Return every one of the entries below verbatim, line for line.

Collected data entries:

━━━━

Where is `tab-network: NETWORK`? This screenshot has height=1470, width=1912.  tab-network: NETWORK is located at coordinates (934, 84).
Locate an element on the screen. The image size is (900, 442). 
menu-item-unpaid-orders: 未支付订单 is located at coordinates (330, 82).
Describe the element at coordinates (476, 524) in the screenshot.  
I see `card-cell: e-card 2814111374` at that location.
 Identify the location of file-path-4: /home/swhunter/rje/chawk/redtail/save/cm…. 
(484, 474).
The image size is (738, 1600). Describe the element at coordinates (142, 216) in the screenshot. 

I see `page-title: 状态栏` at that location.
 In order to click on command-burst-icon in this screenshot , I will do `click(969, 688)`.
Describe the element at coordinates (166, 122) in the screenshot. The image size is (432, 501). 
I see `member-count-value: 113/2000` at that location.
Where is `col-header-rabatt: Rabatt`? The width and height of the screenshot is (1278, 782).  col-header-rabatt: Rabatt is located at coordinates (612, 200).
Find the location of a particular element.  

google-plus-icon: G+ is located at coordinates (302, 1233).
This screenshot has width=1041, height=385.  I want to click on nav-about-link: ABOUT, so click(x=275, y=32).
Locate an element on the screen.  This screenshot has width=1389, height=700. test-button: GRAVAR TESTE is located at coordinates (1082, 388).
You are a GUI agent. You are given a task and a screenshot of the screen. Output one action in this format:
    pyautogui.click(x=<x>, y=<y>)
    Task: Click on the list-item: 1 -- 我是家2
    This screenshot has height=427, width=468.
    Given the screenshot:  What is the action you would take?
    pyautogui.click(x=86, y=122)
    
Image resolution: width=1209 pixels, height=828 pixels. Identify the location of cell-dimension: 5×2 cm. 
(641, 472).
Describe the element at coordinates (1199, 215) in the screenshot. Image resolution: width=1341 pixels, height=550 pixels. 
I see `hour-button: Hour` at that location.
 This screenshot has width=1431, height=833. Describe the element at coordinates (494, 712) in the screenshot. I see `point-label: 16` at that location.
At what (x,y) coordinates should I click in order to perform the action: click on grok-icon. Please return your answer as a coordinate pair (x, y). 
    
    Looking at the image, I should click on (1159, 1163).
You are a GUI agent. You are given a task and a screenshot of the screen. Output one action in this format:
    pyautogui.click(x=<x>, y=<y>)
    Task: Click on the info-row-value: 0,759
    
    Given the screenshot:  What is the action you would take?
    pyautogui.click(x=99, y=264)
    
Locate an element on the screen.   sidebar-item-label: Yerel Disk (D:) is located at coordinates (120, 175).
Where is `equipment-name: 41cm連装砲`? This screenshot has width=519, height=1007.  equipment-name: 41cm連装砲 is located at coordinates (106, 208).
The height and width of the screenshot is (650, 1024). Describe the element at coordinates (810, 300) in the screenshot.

━━━━

Solution:
Where is `tab-network: NETWORK`? This screenshot has height=1470, width=1912.  tab-network: NETWORK is located at coordinates (934, 84).
Locate an element on the screen. The image size is (900, 442). 
menu-item-unpaid-orders: 未支付订单 is located at coordinates (330, 82).
Describe the element at coordinates (476, 524) in the screenshot.  
I see `card-cell: e-card 2814111374` at that location.
 Identify the location of file-path-4: /home/swhunter/rje/chawk/redtail/save/cm…. 
(484, 474).
The image size is (738, 1600). Describe the element at coordinates (142, 216) in the screenshot. 

I see `page-title: 状态栏` at that location.
 In order to click on command-burst-icon in this screenshot , I will do `click(969, 688)`.
Describe the element at coordinates (166, 122) in the screenshot. The image size is (432, 501). 
I see `member-count-value: 113/2000` at that location.
Where is `col-header-rabatt: Rabatt`? The width and height of the screenshot is (1278, 782).  col-header-rabatt: Rabatt is located at coordinates (612, 200).
Find the location of a particular element.  

google-plus-icon: G+ is located at coordinates (302, 1233).
This screenshot has width=1041, height=385.  I want to click on nav-about-link: ABOUT, so click(x=275, y=32).
Locate an element on the screen.  This screenshot has width=1389, height=700. test-button: GRAVAR TESTE is located at coordinates (1082, 388).
You are a GUI agent. You are given a task and a screenshot of the screen. Output one action in this format:
    pyautogui.click(x=<x>, y=<y>)
    Task: Click on the list-item: 1 -- 我是家2
    This screenshot has height=427, width=468.
    Given the screenshot:  What is the action you would take?
    pyautogui.click(x=86, y=122)
    
Image resolution: width=1209 pixels, height=828 pixels. Identify the location of cell-dimension: 5×2 cm. 
(641, 472).
Describe the element at coordinates (1199, 215) in the screenshot. Image resolution: width=1341 pixels, height=550 pixels. 
I see `hour-button: Hour` at that location.
 This screenshot has width=1431, height=833. Describe the element at coordinates (494, 712) in the screenshot. I see `point-label: 16` at that location.
At what (x,y) coordinates should I click in order to perform the action: click on grok-icon. Please return your answer as a coordinate pair (x, y). 
    
    Looking at the image, I should click on (1159, 1163).
You are a GUI agent. You are given a task and a screenshot of the screen. Output one action in this format:
    pyautogui.click(x=<x>, y=<y>)
    Task: Click on the info-row-value: 0,759
    
    Given the screenshot:  What is the action you would take?
    pyautogui.click(x=99, y=264)
    
Locate an element on the screen.   sidebar-item-label: Yerel Disk (D:) is located at coordinates (120, 175).
Where is `equipment-name: 41cm連装砲`? This screenshot has width=519, height=1007.  equipment-name: 41cm連装砲 is located at coordinates (106, 208).
The height and width of the screenshot is (650, 1024). Describe the element at coordinates (810, 300) in the screenshot.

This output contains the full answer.